Escândalo aponta lavagem de dinheiro com imóveis na Espanha


(Bloomberg) — Uma parte dos US$ 230 milhões implicados em um amplo escândalo de lavagem de dinheiro na Europa acabou sendo investida em imóveis na Espanha, segundo promotores de combate à corrupção em Madri

A investigação, que segue uma pista originada na Rússia, amplia um inquérito que até agora havia se concentrado nos estados bálticos e bancos escandinavos, como o Danske Bank e Swedbank AB. A investigação espanhola alega que um esquema de lavagem de dinheiro movimentou cerca de 35 milhões de euros (US$ 39 milhões) por meio de contas na Moldávia, Ucrânia e Lituânia e depois via Estônia para a Espanha, fornecendo novos detalhes sobre o destino final de parte do dinheiro. 

Os fundos “foram lavados desde 2008 por meio de uma estrutura internacional de empresas, bancos e países que têm pouca ou nenhuma transparência ou colaboração financeira ou processual”, segundo denúncia dos promotores espanhóis Juan José Rosa Alvarez e José Grinda Gonzalez, que foi registrada em um tribunal de Madri na terça-feira.

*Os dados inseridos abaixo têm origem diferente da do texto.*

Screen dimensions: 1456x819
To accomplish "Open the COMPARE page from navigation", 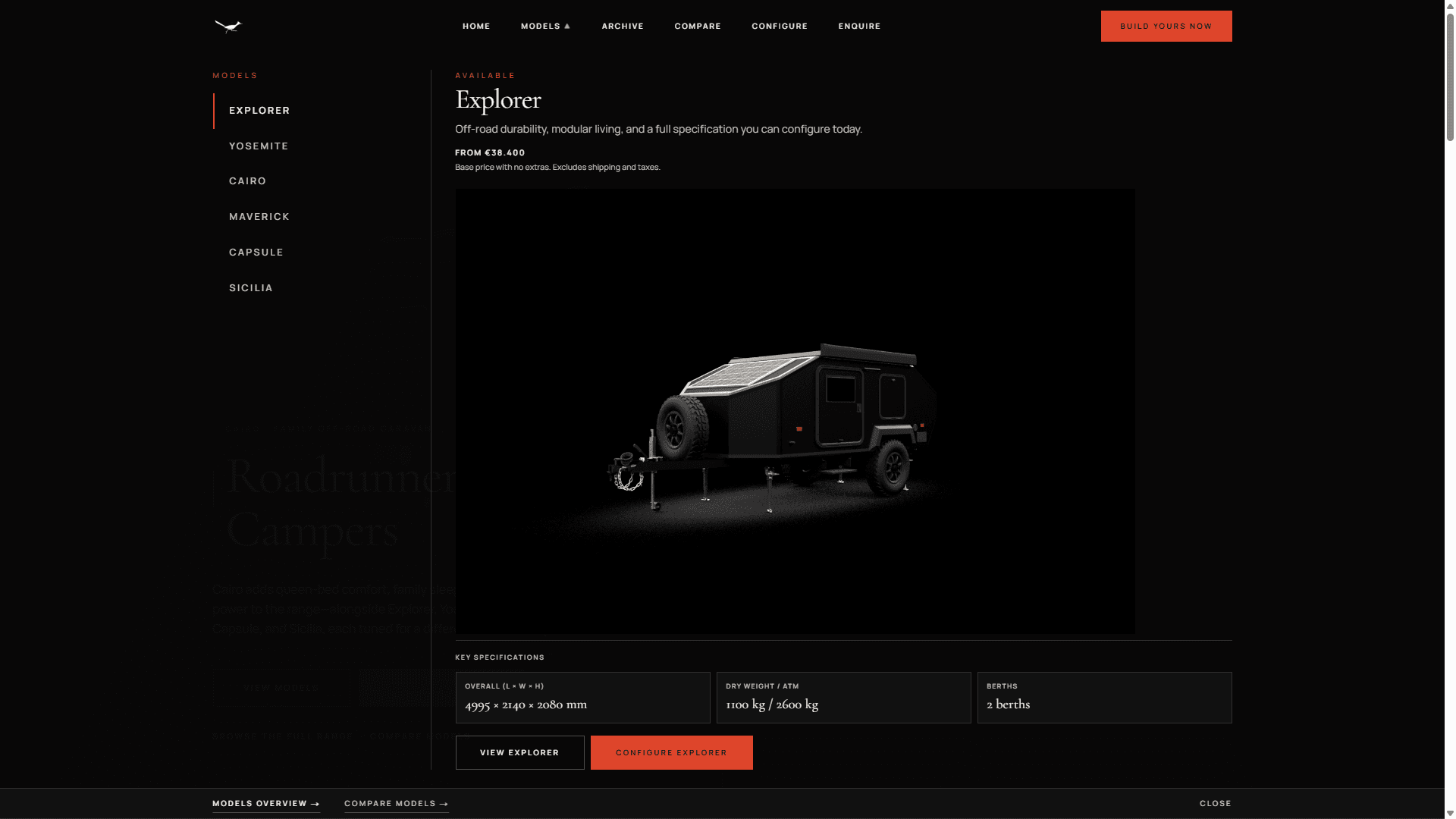I will (x=697, y=26).
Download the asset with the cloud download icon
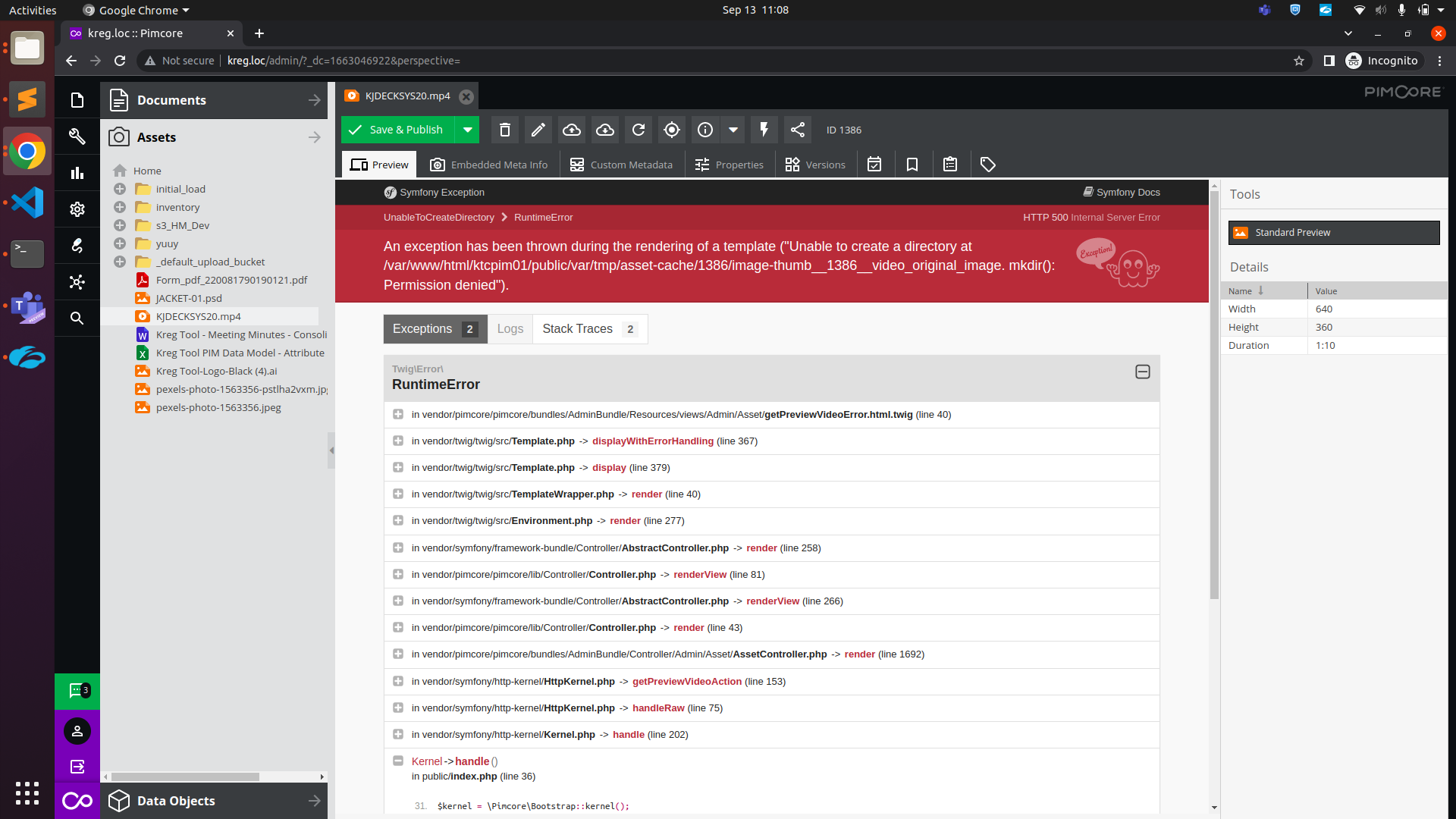This screenshot has height=819, width=1456. click(604, 130)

Os juízes da Corte Nacional da Espanha devem agora decidir se continuam investigando o caso e, em seguida, se haverá julgamento. Um juiz que participa das investigações também deve determinar se os indivíduos e instituições mencionados na denúncia devem ser considerados testemunhas ou réus.

As autoridades espanholas se unem aos governos na Europa e Estados Unidos que investigam o caso que ficou conhecido como o “dinheiro de Magnitsky”. O investidor William Browder lidera a acusação, chocado pela prisão e posterior morte de seu advogado russo, Sergei Magnitsky, que tentava expor a fraude de US$ 230 milhões.

Embora as transferências ilícitas sob investigação, em muitos casos, tenham origem há uma década, as revelações despertaram novas preocupações sobre a eficácia da colcha de retalhos europeia de regulamentação e aplicação da lei contra a lavagem de dinheiro. A Bloomberg Economics estima que cerca de US$ 1 trilhão saíram da Rússia nos últimos 25 anos. O Danske Bank admitiu em setembro que a maior parte dos US$ 230 bilhões movimentados em sua unidade estoniana provavelmente era de origem suspeita.

Cerca de 10 milhões de euros dos 35 milhões que estão sendo investigados na Espanha foram transferidos da unidade estoniana do Danske Bank para 65 beneficiários, principalmente indivíduos de origem russa e da ex-União Soviética, alegam os promotores, para então adquirir imóveis na Espanha. Outros 7,2 milhões de euros foram usados para comprar autopeças, equipamentos de construção, calçados e outros produtos, de acordo com o processo.